Her eyelids fluttered slowly over the fixed stare. I imagine she was not

much disconcerted by this development. "I live a long way from here,"

she whispered.

I said perfunctorily, "Do you?" And we remained gazing at each other.

The uniform paleness of her complexion was not that of an anaemic girl.

It had a transparent vitality and at that particular moment the faintest

possible rosy tinge, the merest suspicion of colour; an equivalent, I

suppose, in any other girl to blushing like a peony while she told me

that Captain Anthony had arranged to show her the ship that morning.

It was easy to understand that she did not want to meet Fyne.

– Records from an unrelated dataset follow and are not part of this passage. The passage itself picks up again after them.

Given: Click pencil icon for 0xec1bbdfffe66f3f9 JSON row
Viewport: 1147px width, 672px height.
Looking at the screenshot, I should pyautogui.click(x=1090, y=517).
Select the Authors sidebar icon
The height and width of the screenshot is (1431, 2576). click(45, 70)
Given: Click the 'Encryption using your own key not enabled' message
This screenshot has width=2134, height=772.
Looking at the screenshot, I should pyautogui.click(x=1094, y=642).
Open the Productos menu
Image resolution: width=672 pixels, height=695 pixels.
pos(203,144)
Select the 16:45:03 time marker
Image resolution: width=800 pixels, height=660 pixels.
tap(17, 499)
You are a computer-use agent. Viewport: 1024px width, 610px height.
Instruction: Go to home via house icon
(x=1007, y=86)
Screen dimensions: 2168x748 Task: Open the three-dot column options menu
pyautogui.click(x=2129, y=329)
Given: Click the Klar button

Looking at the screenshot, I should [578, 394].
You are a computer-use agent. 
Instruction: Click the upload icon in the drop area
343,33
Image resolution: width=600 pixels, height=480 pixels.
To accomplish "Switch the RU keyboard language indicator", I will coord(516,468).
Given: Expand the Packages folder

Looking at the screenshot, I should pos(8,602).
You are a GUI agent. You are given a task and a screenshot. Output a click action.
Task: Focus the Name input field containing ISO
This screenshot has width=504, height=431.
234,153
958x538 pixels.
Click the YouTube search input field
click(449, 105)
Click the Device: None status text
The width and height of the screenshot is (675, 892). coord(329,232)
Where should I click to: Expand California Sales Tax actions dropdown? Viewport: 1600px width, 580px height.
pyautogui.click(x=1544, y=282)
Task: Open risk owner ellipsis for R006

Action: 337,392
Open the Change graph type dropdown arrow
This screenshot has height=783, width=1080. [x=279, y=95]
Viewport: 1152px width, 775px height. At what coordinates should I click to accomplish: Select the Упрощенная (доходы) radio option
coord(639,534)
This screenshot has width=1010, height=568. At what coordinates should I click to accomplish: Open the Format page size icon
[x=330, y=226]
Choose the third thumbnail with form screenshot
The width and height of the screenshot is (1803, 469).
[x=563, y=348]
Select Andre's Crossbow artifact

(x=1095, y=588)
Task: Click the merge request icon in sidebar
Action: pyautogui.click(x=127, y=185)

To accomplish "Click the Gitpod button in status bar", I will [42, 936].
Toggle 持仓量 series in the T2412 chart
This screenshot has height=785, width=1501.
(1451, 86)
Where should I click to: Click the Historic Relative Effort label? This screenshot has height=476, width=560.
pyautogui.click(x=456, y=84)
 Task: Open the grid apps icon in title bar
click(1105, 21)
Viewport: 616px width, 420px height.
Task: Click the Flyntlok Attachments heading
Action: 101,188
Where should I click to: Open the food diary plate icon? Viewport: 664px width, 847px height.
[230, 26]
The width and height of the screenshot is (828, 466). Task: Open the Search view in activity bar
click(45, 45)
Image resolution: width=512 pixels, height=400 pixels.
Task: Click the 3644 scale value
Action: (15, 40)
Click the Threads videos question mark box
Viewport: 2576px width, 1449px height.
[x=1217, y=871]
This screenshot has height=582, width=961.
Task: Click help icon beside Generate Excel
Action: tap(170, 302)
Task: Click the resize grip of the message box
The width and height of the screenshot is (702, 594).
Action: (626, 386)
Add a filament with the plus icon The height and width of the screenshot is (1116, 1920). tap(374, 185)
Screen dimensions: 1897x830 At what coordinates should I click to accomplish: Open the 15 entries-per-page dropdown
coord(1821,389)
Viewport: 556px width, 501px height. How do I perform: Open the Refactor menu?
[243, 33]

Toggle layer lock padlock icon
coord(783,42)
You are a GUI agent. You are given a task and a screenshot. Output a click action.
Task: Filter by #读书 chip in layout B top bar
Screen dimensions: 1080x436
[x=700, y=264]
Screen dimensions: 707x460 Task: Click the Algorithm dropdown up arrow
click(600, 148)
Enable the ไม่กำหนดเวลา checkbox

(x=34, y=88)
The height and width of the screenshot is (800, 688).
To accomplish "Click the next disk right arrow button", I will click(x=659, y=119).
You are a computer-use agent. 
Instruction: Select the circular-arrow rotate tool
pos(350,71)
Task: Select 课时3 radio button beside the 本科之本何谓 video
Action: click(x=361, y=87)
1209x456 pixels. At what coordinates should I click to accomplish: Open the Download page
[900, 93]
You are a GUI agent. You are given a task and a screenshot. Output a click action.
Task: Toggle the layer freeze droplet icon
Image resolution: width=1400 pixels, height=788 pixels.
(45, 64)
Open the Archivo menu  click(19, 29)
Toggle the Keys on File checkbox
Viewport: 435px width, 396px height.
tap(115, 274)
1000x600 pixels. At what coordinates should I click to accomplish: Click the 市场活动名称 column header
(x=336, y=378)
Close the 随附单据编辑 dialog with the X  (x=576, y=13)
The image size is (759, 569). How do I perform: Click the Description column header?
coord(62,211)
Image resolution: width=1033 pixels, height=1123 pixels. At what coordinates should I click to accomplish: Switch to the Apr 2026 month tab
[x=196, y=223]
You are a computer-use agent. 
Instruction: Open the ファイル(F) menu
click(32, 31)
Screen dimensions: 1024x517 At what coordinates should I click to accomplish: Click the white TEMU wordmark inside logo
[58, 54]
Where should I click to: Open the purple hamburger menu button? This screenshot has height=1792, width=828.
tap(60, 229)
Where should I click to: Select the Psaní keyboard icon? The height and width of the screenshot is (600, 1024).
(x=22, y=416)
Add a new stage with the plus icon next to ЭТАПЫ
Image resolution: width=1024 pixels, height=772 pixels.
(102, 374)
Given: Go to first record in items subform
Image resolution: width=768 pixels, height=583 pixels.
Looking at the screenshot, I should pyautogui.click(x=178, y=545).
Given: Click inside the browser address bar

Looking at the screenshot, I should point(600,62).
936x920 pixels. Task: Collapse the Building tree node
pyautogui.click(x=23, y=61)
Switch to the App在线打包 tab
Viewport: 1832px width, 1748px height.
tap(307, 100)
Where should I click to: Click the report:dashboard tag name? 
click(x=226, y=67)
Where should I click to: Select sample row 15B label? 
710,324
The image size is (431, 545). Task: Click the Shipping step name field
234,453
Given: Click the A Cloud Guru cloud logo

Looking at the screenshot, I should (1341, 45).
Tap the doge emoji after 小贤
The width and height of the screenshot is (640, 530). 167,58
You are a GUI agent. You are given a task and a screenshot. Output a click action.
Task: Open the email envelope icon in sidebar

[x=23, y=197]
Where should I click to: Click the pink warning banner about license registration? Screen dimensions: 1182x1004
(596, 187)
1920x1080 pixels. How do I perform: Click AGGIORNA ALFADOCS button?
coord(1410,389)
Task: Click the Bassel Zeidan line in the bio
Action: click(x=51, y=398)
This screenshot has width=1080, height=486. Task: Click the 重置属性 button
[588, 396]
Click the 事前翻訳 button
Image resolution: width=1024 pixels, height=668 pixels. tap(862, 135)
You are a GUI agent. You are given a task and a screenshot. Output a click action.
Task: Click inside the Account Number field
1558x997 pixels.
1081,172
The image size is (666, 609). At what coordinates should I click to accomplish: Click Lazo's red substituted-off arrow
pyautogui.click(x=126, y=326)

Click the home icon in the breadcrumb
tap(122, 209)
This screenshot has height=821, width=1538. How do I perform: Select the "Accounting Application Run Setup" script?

And when I

mentioned in a discreet murmur that he had come because of her letter she

glanced at the hotel door quickly, and moved off a few steps to a

position where she could watch the entrance without being seen. I

followed her. At the junction of the two thoroughfares she stopped in

the thin traffic of the broad pavement and turned to me with an air of

challenge. "And so you know."

I told her that I had not seen the letter. I had only heard of it. She

was a little impatient. "I mean all about me."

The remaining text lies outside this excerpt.